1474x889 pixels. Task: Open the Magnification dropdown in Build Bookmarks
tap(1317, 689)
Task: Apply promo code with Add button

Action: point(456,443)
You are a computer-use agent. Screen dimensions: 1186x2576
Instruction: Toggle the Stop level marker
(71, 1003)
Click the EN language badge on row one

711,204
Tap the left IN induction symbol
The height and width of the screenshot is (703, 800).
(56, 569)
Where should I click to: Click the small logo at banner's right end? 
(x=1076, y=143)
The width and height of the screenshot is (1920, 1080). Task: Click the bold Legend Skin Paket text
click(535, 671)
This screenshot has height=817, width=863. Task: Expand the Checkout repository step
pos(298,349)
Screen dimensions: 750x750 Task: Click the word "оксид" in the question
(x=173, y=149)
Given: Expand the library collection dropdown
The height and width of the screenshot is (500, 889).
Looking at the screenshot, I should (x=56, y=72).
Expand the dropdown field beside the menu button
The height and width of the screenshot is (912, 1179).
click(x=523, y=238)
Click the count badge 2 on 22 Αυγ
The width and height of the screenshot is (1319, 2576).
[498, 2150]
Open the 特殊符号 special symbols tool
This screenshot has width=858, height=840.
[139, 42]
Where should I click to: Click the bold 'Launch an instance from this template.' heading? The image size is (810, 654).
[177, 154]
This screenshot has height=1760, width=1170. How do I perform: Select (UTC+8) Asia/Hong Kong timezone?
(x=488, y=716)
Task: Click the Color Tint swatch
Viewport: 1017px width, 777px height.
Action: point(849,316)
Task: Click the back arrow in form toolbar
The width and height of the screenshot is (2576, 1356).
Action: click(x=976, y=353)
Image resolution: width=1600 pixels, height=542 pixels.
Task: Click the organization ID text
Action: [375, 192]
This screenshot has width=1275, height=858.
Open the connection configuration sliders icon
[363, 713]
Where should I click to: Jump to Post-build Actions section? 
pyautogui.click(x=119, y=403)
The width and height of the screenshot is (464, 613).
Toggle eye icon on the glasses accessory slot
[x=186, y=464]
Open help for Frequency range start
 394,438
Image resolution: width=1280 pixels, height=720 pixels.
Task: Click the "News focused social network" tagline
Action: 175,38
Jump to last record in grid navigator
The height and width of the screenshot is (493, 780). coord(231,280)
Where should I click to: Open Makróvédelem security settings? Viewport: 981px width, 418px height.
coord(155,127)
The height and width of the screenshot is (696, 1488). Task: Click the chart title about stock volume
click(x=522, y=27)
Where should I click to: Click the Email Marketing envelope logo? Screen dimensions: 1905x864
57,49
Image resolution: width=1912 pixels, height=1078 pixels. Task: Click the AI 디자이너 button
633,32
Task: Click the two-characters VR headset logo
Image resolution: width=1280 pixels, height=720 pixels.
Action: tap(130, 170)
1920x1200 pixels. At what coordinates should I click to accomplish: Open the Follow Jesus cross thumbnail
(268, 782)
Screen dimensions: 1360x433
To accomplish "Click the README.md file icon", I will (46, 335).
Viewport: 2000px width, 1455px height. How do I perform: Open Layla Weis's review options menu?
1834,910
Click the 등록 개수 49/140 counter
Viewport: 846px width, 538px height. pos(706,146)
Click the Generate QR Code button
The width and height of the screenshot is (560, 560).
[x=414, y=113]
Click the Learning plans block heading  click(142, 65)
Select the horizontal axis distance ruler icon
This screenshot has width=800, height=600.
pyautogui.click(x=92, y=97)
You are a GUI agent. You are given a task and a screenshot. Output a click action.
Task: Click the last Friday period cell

» **TO DO**
Filter the data above by the word "agent" and copy every line that matches.

» **SOLUTION BELOW**
You are a computer-use agent. Screen dimensions: 1186x2576
You are a GUI agent. You are given a task and a screenshot. Output a click action.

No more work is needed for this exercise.